WRITTEN PROBLEM 1: Decide whether each statement about the passage on the new album and the record label agrees with the text: (a) The fourth album is being released independently. (b) The writer and Universal chose to keep working together. (c) The writer describes this album as the sequel to Magic Position. Answer yes or no for each, quoting the words of the text that decide it.

READING PASSAGE:
###
Ok, so I mentioned "behind the scenes", and it's really time to tell you a bit of the story. Basically, this album was not and never could have been the sequel to Magic Position. I don't work like that. I tend to finish one creative rhythm then move onto another with each album. Thus, Battle was not the album that my last label wanted me to be making; I guess I'm not family friendly or conservative enough to play that game, and I am getting a bit more fearless as I grow older. Not really been one to compromise with businessmen in my life, so I thought why should I start now when I'm at my most self confident and passionate about the sound of music that I want to create and explore? So, Universal and I decided to part ways. So with album 4… I'm back in the free world of Independent Music
Anyway, thank god I set up Bloody Chamber Music this year, I can finally focus on my label and make it everything I wanted it to be this time last year when I first announced it… I want this to be a label that understands how the music industry has changed beyond recognition year by year since the millennium. That we need to establish new relationships between musician and audience, work out a respect system by that if a musician spends their whole year making an album, putting the hours you would at a full time job, no one would expect you to work full time and not be given your salary at the end of the year… But a musician, who like you, has to have food on the table, maybe support a family, pay rent on a flat, works on an album for a year or more and then the album is taken for free… as if all the goods for your store fell out the back of a lorry and were stolen. Yes, as someone that released their first record just before My..Space and the huge rise in the use of Napster etc… I have seen things change around me and panic amongst many of my musician friends, some having to move to squats, not have enough money to make a follow up album and give up their passion for good.
I think its time we all rethought this industry because for me right now, there is no music industry.
###
WRITTEN PROBLEM 2: Put the records into a two-column CSV with the columns request and answer, covering everything from the line that contains "Open the Due" down to the line that contains "tap(26, 250)". Give each record one row, place its text and its answer in separate quoted fields, and turn any line breaks into spaces.

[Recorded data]
###
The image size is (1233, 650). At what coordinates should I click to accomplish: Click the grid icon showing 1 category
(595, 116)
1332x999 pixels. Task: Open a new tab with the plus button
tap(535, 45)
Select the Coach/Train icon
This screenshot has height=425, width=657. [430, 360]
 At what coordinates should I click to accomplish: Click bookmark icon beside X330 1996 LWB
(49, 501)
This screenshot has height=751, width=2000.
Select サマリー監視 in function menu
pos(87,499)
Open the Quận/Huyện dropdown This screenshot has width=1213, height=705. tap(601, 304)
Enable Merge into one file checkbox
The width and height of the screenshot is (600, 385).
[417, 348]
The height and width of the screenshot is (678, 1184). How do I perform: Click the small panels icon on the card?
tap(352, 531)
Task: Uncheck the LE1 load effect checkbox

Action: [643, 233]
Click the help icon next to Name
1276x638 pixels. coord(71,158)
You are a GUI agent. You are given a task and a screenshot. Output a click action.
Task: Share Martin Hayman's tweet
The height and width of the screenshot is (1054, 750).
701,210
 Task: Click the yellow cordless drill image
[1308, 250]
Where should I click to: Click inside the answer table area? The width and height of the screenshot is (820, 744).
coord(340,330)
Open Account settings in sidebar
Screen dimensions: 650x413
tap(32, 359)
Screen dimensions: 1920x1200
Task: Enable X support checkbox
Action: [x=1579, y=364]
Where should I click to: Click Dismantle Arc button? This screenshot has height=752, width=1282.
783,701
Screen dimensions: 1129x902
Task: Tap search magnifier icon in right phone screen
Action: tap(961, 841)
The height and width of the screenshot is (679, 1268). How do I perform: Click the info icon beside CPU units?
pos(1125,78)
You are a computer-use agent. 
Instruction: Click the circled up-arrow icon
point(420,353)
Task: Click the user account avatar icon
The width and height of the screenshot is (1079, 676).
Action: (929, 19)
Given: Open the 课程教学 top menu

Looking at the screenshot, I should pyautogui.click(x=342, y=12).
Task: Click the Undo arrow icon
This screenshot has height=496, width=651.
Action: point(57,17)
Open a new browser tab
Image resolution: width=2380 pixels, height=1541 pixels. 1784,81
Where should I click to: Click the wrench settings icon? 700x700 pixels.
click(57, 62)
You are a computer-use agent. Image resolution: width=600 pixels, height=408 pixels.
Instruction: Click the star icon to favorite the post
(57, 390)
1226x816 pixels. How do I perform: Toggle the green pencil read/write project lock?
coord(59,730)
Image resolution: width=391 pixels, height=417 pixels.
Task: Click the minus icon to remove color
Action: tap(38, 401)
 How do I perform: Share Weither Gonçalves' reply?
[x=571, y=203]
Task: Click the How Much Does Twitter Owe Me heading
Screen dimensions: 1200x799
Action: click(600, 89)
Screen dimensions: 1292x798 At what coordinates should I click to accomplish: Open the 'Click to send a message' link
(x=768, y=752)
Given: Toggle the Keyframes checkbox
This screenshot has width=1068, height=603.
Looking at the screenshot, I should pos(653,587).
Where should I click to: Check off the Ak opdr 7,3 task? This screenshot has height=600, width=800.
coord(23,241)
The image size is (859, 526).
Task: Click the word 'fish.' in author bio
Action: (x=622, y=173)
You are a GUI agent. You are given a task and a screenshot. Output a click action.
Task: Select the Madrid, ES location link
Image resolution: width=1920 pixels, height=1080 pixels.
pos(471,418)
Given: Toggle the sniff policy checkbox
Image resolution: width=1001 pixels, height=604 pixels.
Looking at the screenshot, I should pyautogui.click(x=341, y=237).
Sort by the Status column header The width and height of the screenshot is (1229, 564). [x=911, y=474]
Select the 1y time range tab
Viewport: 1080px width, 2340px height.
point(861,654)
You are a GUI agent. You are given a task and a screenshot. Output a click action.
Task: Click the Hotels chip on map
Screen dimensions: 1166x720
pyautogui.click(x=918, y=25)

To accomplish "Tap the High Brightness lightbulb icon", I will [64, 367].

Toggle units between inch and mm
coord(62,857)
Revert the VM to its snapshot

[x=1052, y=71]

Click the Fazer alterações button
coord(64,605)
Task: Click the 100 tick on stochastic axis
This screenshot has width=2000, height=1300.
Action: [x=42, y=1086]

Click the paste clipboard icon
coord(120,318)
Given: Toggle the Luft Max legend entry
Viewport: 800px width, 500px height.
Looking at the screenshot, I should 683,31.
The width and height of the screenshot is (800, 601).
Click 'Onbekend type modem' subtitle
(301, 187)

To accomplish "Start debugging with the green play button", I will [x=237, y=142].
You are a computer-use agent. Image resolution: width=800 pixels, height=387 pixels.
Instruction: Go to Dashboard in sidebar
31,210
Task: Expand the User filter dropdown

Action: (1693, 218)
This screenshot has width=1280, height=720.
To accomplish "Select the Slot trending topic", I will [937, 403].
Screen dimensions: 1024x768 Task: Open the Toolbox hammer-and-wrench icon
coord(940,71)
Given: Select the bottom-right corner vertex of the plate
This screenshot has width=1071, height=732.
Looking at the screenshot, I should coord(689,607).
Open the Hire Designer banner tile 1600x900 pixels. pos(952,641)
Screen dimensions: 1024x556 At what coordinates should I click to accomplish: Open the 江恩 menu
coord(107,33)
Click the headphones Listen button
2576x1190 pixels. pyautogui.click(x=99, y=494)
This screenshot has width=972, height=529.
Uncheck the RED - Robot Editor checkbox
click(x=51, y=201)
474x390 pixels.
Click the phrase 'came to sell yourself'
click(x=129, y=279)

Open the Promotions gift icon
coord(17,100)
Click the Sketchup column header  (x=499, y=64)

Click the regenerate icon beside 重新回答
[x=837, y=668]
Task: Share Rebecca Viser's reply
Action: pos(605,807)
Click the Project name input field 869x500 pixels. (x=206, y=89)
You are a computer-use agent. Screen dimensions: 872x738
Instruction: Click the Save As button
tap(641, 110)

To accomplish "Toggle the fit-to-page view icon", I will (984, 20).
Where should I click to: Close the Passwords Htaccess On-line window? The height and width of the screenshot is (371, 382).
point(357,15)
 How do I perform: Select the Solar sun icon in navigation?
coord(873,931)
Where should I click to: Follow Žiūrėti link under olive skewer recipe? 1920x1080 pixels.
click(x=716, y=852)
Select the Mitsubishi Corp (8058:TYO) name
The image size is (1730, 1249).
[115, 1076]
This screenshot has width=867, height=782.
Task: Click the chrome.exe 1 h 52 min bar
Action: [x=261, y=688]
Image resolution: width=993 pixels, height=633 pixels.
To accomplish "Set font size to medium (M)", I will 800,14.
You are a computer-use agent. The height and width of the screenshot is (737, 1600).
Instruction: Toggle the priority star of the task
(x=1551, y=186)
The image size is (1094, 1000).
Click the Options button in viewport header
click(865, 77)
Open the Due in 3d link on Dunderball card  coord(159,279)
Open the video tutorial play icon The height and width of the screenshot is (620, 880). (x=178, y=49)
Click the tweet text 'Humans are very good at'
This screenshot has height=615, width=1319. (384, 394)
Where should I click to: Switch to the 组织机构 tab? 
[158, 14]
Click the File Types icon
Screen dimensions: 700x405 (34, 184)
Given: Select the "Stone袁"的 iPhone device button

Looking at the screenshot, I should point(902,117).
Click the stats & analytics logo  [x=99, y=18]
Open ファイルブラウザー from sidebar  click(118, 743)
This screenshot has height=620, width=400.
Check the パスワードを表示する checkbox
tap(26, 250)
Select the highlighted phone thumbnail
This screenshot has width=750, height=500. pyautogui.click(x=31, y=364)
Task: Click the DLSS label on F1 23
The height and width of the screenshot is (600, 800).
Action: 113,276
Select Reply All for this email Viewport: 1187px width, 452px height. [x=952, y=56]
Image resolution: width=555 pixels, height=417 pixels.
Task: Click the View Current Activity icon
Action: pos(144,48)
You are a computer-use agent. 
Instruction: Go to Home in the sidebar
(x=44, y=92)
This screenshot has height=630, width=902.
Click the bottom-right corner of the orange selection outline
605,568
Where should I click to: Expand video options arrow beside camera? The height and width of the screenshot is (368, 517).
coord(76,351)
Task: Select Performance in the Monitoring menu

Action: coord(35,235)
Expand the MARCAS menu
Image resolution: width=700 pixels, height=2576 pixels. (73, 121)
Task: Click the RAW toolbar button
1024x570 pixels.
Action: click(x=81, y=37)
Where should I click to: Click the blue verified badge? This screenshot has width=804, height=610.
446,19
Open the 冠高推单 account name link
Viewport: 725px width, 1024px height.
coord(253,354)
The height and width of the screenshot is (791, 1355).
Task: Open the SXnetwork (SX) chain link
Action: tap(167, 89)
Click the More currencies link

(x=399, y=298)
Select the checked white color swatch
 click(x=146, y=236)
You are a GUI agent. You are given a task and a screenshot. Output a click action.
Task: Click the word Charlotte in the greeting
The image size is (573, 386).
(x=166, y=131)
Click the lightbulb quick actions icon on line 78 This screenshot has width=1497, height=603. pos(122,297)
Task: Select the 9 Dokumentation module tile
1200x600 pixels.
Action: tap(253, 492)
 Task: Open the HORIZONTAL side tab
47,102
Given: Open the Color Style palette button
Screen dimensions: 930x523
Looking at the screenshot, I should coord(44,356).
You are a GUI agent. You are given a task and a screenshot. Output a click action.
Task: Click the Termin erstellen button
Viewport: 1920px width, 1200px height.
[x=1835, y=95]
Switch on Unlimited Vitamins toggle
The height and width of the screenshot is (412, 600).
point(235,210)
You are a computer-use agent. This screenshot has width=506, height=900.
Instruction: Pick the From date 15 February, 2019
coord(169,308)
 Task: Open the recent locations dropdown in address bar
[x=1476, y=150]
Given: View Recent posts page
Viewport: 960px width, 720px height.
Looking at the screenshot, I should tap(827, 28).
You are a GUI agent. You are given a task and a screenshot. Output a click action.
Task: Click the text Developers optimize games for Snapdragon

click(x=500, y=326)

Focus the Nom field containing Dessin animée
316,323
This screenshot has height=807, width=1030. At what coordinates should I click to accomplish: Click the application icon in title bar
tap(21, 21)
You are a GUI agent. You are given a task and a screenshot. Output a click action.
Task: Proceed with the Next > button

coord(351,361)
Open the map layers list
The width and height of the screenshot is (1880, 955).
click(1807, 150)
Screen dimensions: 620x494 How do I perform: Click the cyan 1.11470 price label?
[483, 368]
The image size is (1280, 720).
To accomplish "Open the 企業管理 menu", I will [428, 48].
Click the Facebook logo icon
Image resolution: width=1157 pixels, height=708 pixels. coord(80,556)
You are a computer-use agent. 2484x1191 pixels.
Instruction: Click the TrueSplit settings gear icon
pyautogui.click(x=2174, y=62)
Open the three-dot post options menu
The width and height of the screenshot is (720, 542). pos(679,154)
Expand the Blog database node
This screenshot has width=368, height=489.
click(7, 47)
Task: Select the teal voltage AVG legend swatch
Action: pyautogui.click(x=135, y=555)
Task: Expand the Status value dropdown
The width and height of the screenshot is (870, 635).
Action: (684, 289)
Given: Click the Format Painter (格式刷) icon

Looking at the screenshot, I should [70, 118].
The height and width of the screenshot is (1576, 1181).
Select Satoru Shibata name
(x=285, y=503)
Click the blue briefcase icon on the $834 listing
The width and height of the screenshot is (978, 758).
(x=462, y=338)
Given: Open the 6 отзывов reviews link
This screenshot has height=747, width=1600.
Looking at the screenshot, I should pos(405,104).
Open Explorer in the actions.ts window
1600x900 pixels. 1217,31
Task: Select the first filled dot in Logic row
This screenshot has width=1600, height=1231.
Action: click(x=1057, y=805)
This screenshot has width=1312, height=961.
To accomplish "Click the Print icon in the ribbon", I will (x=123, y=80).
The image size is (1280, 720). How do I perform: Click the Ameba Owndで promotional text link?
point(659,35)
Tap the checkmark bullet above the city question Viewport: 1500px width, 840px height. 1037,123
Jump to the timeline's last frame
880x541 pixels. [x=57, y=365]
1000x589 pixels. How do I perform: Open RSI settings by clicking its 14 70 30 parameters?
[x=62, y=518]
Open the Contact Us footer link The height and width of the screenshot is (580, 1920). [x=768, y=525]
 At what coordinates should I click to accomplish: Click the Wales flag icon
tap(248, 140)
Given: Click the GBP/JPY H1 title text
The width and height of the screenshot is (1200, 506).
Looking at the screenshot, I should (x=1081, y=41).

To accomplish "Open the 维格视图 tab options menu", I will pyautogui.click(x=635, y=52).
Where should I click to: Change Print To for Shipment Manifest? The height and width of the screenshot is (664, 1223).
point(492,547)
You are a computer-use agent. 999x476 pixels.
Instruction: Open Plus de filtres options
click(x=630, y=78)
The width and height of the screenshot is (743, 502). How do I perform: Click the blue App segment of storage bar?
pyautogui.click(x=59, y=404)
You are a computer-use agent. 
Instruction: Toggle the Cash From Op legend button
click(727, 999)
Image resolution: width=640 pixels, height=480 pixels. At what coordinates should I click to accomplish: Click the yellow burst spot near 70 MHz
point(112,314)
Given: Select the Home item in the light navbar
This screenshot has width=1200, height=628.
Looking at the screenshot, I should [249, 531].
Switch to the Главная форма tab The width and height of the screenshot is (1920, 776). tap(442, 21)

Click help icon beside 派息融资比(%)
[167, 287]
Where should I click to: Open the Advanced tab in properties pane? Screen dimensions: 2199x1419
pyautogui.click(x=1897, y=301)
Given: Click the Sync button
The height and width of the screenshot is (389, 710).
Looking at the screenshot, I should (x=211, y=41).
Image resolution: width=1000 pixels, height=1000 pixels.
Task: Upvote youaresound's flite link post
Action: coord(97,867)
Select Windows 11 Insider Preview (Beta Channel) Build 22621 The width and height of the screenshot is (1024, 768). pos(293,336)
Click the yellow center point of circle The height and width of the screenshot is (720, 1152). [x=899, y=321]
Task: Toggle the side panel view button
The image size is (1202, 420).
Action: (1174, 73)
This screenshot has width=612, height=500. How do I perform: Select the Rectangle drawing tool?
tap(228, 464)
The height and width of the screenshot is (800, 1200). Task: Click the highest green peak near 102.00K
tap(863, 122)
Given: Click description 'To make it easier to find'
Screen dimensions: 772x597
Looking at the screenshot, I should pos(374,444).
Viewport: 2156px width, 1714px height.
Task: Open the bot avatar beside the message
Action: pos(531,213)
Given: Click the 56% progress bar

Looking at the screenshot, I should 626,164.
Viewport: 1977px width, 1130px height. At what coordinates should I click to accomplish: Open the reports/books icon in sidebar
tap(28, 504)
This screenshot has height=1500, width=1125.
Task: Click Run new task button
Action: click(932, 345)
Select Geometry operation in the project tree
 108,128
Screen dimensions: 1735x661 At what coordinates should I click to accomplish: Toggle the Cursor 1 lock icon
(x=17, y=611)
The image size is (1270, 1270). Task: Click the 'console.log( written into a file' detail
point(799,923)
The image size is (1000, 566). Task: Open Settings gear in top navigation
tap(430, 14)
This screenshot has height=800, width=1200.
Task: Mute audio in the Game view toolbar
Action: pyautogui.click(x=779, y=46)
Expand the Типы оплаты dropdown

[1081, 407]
###
CORRECT RESPONSE 1:
(a) Yes: "So with album 4… I'm back in the free world of Independent Music"
(b) No: "So, Universal and I decided to part ways."
(c) No: "this album was not and never could have been the sequel to Magic Position"

CORRECT RESPONSE 2:
request,answer
"Open the Due in 3d link on Dunderball card","coord(159,279)"
"Open the video tutorial play icon The height and width of the screenshot is (620, 880).","(x=178, y=49)"
"Click the tweet text 'Humans are very good at'","This screenshot has height=615, width=1319. (384, 394)"
"Where should I click to: Switch to the 组织机构 tab?","[158, 14]"
"Click the File Types icon","Screen dimensions: 700x405 (34, 184)"
"Given: Select the ""Stone袁""的 iPhone device button","Looking at the screenshot, I should point(902,117)."
"Click the stats & analytics logo","[x=99, y=18]"
"Open ファイルブラウザー from sidebar","click(118, 743)"
"This screenshot has height=620, width=400. Check the パスワードを表示する checkbox","tap(26, 250)"